Mentioned below are twelve simple steps for designing any standard concrete mix as per Indian Standards. For mixes of very high strength (say, M60 and above) there may be special requirements over and above these steps or special design procedures itself. These easy-to-remember steps were derived by the author from the on-site mix design procedure and are based on his practical experience in Indian project site. In other words, this set of concise steps are nothing but a summary (or a synopsis) of the usual mix designing procedure adopted in project sites across India.

This, the author reckons, is an easy way to understand and remember the somewhat lengthy and intricate procedure of designing concrete mixes. The procedures adopted in other countries may be somewhat different, yet, the basic concept may be the same.

Step 1: Fix the mix-design parameters such as characteristic strength (fck), max. size & shape of aggregates, degree of quality control (QC) & workability, max. water cement (w/c) ratio, min. cement content based on the severity of environmental exposure. Get the material data such as grade & specific gravity of cement, characteristics of fine & coarse aggregate (FA & CA) such as zone of sand, sp. gravity & water absorption of both, actual size of CA. Often a combination of two sizes of CA (say, 20mm & 10mm) are used for denser and stronger concrete.

Step 2: Find out the target mean strength based on fck & degree of QC.

Step 3: Based on the zone of sand & max size of CA find the water content for the mix and % of sand of total aggregates from code (SP 23).

Step 4: Find the max. permissible w/c ratio from code (IS 456) and adopt a w/c ratio lesser than the suggested one.

Step 5: Subject water content & % sand content to the necessary corrections for the deviations of actual w/c ratio, workability & the zone of sand from the standard conditions. Calculate the new % of sand & CA as well as the w/c ratio after the above corrections.

Step 6: If the mix is to be placed by pumping, reduce the quantity of CA by 10% (ACI 221) and increase sand % accordingly for better pumpability.

Step 7: Decide a % of admixture to be introduced to the mix and reduce the water content accordingly as suggested in code (IS 9103). For example, by using 1% admixture (by weight of cement) water content can be reduced by about 20%.

Step 8: Since, w/c ratio has already been arrived at in Step 5, the cement content will have to be recalculated using the new water content as found in Step 7. Check whether the new cement content is more than the minimum suggested content from environmental exposure point of view. If not, adopt a cement content higher than the min. suggested quantity.

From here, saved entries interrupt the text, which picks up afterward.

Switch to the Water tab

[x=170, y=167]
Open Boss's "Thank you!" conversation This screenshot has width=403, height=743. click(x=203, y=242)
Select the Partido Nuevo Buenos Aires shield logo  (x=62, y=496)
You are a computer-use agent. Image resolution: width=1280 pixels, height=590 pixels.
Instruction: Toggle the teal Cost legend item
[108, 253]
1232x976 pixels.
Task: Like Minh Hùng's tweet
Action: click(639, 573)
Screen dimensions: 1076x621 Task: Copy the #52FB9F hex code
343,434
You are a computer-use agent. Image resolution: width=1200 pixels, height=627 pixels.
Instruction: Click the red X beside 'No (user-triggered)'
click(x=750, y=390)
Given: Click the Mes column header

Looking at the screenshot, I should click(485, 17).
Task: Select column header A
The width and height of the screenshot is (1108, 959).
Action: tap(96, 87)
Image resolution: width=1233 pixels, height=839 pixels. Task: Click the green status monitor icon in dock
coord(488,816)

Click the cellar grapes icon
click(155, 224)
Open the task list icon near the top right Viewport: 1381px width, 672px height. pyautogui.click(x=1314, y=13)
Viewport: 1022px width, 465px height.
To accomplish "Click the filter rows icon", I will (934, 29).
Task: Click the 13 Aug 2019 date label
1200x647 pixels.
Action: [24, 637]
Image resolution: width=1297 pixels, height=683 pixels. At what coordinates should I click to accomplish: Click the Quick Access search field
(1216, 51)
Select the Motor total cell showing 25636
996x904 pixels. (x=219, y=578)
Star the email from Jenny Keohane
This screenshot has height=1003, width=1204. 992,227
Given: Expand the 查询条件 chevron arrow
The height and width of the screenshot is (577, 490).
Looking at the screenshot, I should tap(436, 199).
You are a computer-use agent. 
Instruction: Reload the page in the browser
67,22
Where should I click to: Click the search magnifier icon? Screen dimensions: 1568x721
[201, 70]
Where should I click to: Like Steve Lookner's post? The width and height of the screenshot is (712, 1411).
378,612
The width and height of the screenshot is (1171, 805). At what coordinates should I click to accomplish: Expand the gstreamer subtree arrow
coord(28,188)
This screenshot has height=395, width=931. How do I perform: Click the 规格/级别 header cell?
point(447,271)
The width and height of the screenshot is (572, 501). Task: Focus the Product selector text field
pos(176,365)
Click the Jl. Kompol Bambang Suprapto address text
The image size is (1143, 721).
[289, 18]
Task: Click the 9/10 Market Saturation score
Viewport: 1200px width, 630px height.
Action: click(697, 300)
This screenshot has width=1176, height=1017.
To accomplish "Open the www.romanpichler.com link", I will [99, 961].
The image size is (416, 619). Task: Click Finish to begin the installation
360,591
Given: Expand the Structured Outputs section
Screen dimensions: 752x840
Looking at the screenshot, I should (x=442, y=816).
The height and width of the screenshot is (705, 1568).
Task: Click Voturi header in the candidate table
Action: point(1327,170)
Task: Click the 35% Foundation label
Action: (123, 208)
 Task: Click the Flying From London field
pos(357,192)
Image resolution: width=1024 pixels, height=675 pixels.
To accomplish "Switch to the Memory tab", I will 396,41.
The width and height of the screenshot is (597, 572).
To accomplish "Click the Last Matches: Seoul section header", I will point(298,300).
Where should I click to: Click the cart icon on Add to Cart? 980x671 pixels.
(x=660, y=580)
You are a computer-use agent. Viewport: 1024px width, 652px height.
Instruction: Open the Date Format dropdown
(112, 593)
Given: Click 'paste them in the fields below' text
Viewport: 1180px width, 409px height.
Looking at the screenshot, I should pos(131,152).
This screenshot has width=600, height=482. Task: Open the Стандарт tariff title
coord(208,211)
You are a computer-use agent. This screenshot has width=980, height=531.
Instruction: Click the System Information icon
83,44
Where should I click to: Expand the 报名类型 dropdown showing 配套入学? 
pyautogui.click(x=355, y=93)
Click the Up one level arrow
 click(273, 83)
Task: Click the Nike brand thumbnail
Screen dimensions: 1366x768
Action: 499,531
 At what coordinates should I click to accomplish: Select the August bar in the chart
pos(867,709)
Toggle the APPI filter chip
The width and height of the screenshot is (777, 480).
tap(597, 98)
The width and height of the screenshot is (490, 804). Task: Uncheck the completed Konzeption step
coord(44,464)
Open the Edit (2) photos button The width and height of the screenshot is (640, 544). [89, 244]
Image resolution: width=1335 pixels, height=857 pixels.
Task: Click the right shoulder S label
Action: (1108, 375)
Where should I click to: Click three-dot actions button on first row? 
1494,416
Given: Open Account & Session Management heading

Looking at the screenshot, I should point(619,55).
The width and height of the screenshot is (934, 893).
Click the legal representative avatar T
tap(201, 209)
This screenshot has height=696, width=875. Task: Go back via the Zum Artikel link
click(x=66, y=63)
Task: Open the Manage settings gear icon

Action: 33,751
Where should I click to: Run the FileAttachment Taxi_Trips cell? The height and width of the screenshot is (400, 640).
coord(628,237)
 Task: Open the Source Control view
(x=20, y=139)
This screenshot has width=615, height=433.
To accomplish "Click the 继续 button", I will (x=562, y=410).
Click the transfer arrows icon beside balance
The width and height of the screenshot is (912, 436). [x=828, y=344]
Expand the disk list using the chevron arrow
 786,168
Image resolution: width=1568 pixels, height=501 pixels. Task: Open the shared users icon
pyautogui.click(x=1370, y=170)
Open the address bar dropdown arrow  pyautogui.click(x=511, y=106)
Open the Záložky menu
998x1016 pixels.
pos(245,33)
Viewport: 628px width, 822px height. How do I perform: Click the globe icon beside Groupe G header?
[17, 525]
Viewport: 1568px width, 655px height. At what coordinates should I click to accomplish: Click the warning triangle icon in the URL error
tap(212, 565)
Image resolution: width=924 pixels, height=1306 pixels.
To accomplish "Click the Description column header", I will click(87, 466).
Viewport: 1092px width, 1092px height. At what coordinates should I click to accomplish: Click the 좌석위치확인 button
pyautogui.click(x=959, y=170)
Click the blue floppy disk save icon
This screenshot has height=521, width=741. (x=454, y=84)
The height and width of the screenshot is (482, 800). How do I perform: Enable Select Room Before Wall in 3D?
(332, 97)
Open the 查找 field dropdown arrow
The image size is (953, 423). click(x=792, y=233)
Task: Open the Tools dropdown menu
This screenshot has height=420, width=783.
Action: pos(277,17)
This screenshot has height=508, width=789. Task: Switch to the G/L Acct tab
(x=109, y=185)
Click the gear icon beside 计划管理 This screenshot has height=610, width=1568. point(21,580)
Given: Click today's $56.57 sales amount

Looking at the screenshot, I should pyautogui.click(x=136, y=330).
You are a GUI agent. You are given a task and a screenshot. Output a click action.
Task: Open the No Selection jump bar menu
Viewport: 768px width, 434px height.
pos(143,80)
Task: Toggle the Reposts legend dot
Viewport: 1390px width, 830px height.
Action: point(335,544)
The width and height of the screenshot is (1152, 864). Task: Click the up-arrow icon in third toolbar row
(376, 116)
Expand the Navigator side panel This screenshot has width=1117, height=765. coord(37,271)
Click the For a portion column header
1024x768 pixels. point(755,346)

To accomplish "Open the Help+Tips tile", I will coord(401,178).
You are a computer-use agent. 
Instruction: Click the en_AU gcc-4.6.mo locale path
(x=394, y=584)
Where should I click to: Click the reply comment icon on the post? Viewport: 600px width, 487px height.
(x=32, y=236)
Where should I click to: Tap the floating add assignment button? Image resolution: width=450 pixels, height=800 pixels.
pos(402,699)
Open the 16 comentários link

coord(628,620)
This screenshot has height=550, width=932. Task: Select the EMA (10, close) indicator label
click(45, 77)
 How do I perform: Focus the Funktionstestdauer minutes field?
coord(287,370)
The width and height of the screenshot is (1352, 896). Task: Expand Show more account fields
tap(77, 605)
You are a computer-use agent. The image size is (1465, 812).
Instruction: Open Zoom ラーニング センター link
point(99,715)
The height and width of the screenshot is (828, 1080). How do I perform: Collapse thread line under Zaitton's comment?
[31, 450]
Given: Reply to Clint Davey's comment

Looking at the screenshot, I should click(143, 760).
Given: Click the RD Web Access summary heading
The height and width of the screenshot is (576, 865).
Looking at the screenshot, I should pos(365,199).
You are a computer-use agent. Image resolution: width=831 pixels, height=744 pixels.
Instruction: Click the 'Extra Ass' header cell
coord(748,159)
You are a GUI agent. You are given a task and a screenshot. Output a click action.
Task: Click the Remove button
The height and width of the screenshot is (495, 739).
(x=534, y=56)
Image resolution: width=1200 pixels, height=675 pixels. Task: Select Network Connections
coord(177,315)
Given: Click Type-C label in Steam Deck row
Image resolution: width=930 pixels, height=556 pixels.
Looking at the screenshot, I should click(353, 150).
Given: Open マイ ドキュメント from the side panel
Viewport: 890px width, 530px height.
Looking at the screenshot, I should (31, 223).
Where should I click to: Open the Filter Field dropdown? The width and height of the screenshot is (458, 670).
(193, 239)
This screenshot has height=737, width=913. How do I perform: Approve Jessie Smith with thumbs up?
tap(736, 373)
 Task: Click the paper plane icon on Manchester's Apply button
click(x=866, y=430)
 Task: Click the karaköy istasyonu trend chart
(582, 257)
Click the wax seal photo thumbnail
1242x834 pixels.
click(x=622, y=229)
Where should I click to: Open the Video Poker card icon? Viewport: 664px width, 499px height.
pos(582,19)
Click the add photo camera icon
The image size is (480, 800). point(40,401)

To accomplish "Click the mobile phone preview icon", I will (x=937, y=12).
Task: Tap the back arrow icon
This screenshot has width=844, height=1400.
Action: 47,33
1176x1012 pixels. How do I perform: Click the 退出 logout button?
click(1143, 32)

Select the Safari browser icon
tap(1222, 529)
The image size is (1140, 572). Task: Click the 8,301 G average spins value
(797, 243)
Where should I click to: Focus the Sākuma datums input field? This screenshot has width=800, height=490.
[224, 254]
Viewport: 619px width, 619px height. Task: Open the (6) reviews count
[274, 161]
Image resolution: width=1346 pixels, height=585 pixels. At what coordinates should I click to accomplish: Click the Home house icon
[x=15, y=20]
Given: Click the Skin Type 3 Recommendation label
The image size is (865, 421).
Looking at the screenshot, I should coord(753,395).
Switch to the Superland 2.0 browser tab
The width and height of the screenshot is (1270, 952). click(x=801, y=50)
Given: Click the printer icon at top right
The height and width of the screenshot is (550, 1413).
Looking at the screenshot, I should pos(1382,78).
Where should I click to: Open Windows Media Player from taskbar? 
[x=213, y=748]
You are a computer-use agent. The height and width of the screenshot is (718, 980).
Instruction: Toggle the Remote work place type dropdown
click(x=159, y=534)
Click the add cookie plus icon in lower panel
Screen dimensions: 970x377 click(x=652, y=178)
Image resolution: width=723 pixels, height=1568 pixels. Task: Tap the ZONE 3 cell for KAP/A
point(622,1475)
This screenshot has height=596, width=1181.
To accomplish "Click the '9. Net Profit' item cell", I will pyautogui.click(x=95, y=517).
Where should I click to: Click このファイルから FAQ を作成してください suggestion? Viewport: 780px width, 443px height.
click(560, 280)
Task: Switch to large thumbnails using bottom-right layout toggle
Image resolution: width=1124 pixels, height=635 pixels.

Step 9: Decide the proportion of the CA of the two sizes. Say, the ratio of 20mm & 10mm CA is 60:40. This is a commonly adopted proportion.

Step 10: The volume of entrapped air in a concrete mix depends on the max. size of CA and can be found from relevant IS code. Upon finding that, calculate the quantities of CA & FA using the formulae mentioned in IS code.

Step 11: Thus, arrive at the various quantities of ingredients for the mix. Subject the quantities of CA, sand & water content to batch correction and arrive at the final figures for the first trial mix.

Step 12: Prepare several trial mixes by varying the w/c ratio & cement content suitably from those of the first trial mix. Find out the 7 & 28-day cube strength for each trial mix. Based on the strength results adopt the most suitable trial mix as the final mix for actual concrete work.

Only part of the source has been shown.